_Direction 1_. In the LeetCode 722 write-up on removing comments, what happens to a line that becomes empty after comment removal?
_Direction 2_. Continue the LeetCode 722 write-up on removing comments from the point where it stops.
===== Source document
Skip to content

LeetCode 722: Remove Comments

A clear explanation of removing line comments and block comments from source code using a state machine.

Problem Restatement

We are given a C++ program as a list of strings:

source

Each string is one line of code.

We need to remove two kinds of comments:

Comment TypeMeaning
Line comment //Ignore // and everything after it on the same line
Block comment /* ... */Ignore everything from /* until the next non-overlapping */

After removing comments, return the remaining source code as a list of non-empty strings.

If a line becomes empty after comment removal, do not include it in the output.

Block comments can span multiple lines, so parts of different original lines may join together. The first effective comment marker takes precedence: // inside a block comment is ignored, and /* inside a line comment or block comment is ignored. The problem also guarantees that every opened block comment is eventually closed.

Input and Output

ItemMeaning
Inputsource, a list of source-code lines
OutputSource-code lines after removing comments
Line commentStarts with // and ends at the current line
Block commentStarts with /* and ends at the next non-overlapping */
Empty output linesMust be omitted
Strings and quotesNo quote-related cases interfere with comments

The function shape is:

class Solution:
    def removeComments(self, source: list[str]) -> list[str]:
        ...

Examples

Example 1:

source = [
    "/*Test program */",
    "int main()",
    "{ ",
    "  // variable declaration ",
    "int a, b, c;",
    "/* This is a test",
    "   multiline  ",
    "   comment for ",
    "   testing */",
    "a = b + c;",
    "}"
]

Output:

[
    "int main()",
    "{ ",
    "  ",
    "int a, b, c;",
    "a = b + c;",
    "}"
]

The line comment removes everything after //, but the spaces before it remain.

The multi-line block comment removes several full lines.

Example 2:

source = ["a/*comment", "line", "more_comment*/b"]

The block comment starts in the first line and ends in the third line.

The remaining code is:

"ab"

Output:

["ab"]

First Thought: Remove Markers Line by Line

A tempting approach is to process each line independently.

For each line:

  1. Find //.
==========
===== Records supplied
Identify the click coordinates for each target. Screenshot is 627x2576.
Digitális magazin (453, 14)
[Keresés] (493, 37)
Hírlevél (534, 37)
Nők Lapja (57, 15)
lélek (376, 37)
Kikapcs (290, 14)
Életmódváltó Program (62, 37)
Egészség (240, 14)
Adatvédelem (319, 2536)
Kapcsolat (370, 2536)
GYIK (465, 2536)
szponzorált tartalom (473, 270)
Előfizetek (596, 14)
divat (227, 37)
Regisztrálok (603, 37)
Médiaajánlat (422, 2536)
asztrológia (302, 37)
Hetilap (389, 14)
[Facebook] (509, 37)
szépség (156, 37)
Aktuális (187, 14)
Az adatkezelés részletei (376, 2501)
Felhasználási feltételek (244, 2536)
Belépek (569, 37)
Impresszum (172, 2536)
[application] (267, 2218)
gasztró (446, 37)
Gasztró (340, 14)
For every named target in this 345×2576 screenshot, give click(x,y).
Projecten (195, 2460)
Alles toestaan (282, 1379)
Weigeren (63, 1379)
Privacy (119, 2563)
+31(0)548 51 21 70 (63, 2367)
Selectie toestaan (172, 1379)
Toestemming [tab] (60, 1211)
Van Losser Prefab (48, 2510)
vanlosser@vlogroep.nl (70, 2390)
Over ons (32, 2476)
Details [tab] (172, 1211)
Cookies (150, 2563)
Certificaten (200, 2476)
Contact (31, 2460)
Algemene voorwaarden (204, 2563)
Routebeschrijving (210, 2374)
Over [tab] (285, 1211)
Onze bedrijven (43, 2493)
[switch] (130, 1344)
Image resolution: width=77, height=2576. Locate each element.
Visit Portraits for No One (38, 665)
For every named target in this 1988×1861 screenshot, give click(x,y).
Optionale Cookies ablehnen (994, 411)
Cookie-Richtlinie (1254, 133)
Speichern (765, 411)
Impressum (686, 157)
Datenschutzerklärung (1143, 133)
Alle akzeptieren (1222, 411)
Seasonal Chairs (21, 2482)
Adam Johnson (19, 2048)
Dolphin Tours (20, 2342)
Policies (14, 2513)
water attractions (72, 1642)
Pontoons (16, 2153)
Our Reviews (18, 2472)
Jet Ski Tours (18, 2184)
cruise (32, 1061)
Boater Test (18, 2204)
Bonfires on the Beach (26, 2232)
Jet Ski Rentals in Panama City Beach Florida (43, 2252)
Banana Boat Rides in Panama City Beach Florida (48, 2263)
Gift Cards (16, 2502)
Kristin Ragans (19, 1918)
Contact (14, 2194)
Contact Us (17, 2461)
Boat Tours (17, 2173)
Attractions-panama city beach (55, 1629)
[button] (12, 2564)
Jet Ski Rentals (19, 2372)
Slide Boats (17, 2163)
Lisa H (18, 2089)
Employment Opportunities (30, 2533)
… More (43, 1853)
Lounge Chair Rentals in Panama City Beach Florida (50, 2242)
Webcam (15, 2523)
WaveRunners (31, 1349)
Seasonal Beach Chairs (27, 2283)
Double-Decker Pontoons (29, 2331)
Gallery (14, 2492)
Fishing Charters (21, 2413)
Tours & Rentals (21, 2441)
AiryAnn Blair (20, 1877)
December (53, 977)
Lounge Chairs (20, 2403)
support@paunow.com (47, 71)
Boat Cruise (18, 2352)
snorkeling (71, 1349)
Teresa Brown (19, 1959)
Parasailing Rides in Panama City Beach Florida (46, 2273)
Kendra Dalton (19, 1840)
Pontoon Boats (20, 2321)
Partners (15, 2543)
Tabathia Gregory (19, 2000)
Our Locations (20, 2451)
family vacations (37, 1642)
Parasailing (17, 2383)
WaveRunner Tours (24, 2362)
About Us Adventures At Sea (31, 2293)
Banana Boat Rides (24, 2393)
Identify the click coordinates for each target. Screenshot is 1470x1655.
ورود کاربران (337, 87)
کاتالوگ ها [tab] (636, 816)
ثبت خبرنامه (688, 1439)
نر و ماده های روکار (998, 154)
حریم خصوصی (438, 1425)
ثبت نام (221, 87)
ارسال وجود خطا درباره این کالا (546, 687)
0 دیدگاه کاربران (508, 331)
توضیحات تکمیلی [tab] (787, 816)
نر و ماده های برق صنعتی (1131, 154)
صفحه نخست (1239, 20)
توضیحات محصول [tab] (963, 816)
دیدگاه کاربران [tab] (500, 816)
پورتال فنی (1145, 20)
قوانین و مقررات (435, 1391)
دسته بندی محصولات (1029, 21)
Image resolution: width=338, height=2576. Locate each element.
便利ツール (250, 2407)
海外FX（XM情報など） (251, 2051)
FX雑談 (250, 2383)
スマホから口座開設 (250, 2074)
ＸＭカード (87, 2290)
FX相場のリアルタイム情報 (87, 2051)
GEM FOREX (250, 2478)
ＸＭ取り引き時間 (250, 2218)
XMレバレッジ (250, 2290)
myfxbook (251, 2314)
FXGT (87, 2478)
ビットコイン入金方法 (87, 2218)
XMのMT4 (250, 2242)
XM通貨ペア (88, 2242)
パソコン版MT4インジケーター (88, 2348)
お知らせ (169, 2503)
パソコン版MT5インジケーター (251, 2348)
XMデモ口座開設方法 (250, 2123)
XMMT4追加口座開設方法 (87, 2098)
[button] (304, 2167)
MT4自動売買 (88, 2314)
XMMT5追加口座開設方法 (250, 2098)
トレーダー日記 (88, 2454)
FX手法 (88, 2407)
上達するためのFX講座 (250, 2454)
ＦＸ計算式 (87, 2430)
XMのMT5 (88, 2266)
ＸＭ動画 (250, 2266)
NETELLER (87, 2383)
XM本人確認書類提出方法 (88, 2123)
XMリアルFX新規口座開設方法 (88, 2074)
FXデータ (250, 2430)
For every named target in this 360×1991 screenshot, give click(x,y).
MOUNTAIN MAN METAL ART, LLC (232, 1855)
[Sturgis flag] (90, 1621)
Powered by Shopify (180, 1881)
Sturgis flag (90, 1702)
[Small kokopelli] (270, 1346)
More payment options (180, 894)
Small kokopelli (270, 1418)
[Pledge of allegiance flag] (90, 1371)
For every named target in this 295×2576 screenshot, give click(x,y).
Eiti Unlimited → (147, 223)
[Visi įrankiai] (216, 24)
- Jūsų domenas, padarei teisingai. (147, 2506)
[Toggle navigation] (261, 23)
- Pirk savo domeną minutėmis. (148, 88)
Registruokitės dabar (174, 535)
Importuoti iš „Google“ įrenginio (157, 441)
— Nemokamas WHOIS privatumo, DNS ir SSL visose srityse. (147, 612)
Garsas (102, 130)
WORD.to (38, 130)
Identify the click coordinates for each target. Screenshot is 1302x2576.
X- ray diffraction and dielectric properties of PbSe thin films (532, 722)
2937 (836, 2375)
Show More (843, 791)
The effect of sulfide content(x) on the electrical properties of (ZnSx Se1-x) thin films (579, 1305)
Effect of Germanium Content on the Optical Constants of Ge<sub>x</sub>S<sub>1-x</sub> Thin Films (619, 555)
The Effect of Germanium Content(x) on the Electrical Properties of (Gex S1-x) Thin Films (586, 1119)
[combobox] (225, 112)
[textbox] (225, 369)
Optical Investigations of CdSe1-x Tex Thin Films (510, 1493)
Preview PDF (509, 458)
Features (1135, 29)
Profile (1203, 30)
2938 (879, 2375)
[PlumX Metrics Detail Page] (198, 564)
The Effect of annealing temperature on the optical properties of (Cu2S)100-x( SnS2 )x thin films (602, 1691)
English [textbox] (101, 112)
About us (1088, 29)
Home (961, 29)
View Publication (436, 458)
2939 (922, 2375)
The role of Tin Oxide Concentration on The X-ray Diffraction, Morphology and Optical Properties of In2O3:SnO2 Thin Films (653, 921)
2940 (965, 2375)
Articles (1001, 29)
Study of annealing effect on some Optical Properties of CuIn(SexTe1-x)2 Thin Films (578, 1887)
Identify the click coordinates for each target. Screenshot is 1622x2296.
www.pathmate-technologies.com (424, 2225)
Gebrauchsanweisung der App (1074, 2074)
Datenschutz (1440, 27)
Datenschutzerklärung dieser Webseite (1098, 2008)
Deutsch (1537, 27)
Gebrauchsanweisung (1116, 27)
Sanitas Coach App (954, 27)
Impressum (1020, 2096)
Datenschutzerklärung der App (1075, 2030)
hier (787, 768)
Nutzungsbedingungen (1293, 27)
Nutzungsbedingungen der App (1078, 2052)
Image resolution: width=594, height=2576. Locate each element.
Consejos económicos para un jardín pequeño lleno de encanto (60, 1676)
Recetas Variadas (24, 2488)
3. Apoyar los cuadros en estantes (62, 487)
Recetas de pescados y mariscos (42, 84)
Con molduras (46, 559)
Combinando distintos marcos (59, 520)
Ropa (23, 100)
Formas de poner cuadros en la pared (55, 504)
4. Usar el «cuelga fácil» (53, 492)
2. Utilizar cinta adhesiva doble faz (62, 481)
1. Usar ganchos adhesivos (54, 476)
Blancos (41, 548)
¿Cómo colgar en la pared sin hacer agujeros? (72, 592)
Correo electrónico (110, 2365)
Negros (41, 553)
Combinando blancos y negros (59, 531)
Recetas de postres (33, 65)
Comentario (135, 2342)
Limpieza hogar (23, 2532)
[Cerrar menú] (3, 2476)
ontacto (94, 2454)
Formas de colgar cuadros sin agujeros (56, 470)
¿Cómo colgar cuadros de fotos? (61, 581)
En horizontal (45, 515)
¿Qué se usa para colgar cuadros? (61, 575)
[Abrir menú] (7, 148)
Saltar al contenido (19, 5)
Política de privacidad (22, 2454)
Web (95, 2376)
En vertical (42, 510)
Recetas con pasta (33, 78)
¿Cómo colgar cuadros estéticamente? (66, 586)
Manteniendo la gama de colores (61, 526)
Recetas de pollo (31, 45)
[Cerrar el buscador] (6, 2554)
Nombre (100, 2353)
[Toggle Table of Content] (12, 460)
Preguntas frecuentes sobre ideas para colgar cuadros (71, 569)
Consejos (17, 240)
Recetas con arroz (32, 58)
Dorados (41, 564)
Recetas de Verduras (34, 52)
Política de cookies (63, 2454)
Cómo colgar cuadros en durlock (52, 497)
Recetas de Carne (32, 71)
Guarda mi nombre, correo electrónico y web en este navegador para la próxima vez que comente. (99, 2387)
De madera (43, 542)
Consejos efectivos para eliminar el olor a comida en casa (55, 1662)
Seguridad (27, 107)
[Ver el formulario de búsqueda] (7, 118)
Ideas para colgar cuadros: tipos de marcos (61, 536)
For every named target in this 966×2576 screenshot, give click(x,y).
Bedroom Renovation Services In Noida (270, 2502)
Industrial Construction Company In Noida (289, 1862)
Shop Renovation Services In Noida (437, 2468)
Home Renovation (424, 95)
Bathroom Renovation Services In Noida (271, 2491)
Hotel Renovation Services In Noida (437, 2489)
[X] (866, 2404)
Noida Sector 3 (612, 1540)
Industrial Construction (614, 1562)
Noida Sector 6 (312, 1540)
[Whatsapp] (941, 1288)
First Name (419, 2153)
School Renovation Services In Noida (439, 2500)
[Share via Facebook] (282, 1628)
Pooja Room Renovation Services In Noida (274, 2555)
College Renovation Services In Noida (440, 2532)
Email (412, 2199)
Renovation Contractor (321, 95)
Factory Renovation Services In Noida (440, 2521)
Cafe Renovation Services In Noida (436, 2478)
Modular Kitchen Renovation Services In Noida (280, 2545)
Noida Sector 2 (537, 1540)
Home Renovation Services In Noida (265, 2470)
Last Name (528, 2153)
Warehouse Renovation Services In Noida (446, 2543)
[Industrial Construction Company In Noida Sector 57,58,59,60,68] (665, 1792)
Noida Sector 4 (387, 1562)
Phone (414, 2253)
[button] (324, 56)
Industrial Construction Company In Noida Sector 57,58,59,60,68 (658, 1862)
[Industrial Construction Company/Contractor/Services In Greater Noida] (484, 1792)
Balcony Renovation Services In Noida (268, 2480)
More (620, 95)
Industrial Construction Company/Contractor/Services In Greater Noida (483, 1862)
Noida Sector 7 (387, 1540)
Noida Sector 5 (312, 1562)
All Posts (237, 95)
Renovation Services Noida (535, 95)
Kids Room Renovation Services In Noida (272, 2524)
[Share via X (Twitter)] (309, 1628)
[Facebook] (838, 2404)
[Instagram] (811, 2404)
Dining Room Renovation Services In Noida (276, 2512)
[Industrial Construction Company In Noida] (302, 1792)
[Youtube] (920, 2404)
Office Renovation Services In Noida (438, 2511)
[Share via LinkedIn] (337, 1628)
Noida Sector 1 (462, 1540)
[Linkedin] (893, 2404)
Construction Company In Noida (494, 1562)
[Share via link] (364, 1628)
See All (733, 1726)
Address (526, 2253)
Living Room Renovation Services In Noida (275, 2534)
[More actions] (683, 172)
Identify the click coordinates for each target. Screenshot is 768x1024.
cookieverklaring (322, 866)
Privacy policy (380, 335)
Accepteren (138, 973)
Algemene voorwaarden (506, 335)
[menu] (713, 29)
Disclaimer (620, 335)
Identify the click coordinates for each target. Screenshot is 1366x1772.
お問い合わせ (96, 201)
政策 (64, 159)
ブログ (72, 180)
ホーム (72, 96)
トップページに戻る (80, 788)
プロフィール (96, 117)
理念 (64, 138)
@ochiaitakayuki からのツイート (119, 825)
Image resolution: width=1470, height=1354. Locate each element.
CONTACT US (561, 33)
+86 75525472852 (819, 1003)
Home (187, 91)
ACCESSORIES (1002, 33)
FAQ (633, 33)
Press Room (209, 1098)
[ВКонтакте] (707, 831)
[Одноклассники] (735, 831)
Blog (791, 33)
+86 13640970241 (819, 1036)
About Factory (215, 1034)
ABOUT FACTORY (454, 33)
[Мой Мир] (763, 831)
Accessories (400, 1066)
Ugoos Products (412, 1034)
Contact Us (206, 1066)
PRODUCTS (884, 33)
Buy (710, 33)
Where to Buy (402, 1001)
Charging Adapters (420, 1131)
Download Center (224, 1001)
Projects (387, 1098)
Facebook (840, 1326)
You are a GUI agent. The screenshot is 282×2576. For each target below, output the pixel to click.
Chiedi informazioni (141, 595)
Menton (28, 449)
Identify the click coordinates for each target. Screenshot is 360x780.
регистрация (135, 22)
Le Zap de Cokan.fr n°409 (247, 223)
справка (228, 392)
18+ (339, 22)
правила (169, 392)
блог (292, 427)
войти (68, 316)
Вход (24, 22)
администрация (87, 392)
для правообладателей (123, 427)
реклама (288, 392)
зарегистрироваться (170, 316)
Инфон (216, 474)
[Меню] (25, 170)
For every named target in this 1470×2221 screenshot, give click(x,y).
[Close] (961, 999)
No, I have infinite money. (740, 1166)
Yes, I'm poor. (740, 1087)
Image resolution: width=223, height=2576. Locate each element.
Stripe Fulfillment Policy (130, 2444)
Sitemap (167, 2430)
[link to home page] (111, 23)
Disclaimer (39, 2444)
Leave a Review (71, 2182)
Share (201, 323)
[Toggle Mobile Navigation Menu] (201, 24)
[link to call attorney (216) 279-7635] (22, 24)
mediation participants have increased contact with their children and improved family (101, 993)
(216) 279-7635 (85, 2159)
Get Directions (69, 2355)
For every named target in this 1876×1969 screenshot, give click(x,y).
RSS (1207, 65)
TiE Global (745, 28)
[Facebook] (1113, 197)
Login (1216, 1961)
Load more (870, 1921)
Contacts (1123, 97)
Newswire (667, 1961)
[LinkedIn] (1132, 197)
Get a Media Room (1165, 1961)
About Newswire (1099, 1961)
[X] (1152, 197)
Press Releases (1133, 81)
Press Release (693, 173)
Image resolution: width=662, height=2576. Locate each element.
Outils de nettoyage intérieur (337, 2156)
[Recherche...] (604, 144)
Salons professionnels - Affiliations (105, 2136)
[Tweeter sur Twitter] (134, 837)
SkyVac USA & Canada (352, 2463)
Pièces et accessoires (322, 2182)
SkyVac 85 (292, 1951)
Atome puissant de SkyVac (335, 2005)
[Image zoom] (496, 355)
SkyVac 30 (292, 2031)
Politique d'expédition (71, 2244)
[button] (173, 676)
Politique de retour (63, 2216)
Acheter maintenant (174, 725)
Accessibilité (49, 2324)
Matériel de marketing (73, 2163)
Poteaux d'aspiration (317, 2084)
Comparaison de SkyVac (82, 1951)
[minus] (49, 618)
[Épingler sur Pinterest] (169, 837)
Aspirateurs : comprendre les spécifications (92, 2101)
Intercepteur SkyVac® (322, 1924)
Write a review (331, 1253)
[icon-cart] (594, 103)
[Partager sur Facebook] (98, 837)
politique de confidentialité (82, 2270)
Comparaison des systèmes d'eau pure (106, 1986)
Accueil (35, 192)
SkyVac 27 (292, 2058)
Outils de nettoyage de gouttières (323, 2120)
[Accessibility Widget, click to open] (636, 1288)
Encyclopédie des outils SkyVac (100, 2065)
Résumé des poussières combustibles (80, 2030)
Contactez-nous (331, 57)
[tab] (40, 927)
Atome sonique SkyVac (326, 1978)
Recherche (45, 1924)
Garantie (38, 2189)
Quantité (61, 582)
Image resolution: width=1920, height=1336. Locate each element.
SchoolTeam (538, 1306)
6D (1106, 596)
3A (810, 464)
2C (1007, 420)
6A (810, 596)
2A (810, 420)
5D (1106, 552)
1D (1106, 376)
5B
==========
_Exercise answer 1_. It is left out of the output.

_Exercise answer 2_.
  2. Find /*.
  3. Cut the line accordingly.

This fails because block comments can span multiple lines.

For example:

["a/*comment", "line", "more_comment*/b"]

The output should be:

["ab"]

So we need state that persists across lines.

Key Insight

Use a state machine with one boolean variable:

in_block

This tells us whether we are currently inside a block comment.

When in_block is False:

PatternAction
//Stop reading the current line
/*Enter block comment
Other characterAppend it to the current output buffer

When in_block is True:

PatternAction
*/Leave block comment
Anything elseIgnore it

The output buffer should continue across lines while inside a block comment, because newlines inside block comments are removed.

Algorithm

Use:

result = []
in_block = False
buffer = []

For each line in source:

  1. Set i = 0.
  2. If we are not in a block comment at the start of the line, start with a fresh buffer.
  3. Scan characters from left to right.
  4. If in_block is True:
    • If the next two characters are */, set in_block = False and skip both characters.
    • Otherwise skip the current character.
  5. If in_block is False:
    • If the next two characters are //, stop scanning this line.
    • If the next two characters are /*, set in_block = True and skip both characters.
    • Otherwise append the current character to buffer.
  6. After finishing the line, if not inside a block comment and buffer is non-empty, append it to result.

Correctness

The algorithm scans the source in reading order: line by line, left to right.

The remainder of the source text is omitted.